Directed by Rob Marshall (Chicago), Returns stars Emily Blunt as Mary and takes place 25 years after the supernatural nanny (then played by Julie Andrews) dropped in on London’s Banks family. This time around, she finds that one of the children she used to care for, Michael (Ben Whishaw), is struggling to support his family after recently losing his wife. But he’s not doing so well and is on the verge of forfeiting his house if he can’t find a slip of paper that proves he owns shares in the bank that once employed his father.
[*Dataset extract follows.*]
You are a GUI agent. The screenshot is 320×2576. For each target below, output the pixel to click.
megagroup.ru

Playing Michael’s children are Pixie Davies, Nathanael Saleh and Joel Dawson, who deserve special Oscars for appearing so enthralled by the boring tale unfolding around them. Also featured are Emily Mortimer as Michael’s sister, Jane, and Hamilton’s Lin-Manuel Miranda as lamplighter Jack, playing the kind of blue-collar friend that Dick Van Dyke portrayed in the original.

Mary Poppins Returns tries hard to emulate Mary Poppins in other ways, going so far as to include song-and-dance numbers that call to mind the original’s biggest hits. The new songs are pretty, but they just don’t seem as catchy as classics like “A Spoonful of Sugar,” “Chim Chim Cher-ee,” “Feed the Birds” or the irresistible “Supercalifragilisticexpialidosious.”
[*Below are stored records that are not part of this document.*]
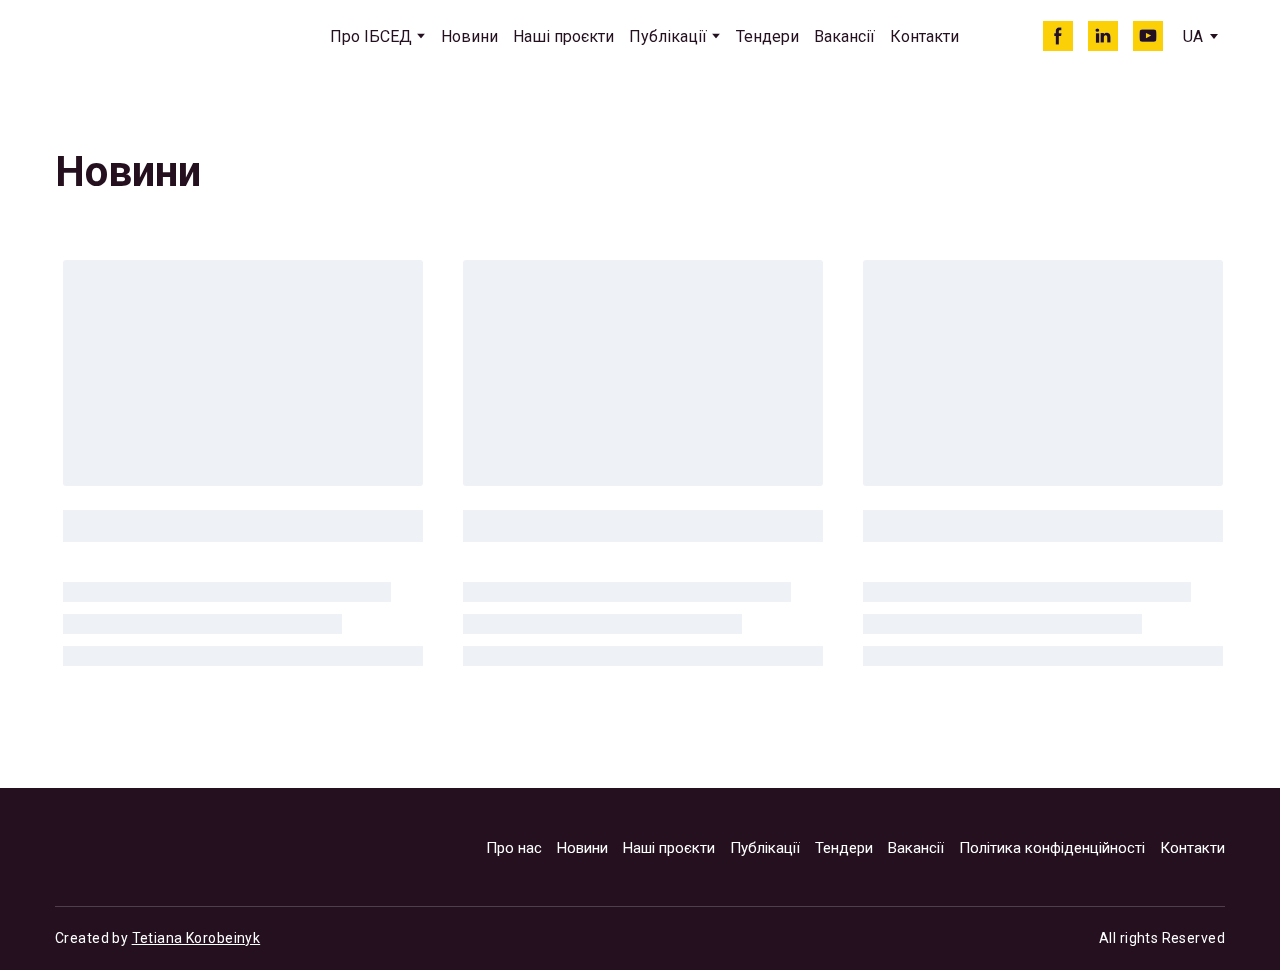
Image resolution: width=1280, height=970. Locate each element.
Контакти (924, 36)
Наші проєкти (563, 36)
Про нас (514, 848)
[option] (1193, 36)
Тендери (767, 36)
An even more basic problem is that the sequel lacks the original’s heart. As the 2013 Disney flick Saving Mr. Banks pointed out, Mary’s ultimate goal was not to watch over the kids but to help their father see that his obsessive devotion to work was preventing him from enjoying life and being a loving parent.

In the new film, Mr. Banks’ son is already a loving parent, though one who is harried and grieving from his wife’s death. He needs to heal, but what he really needs is the aforementioned slip of paper. It’s not much to hang a tale on, especially when we suspect magical Mary could find it for him if she really wanted to.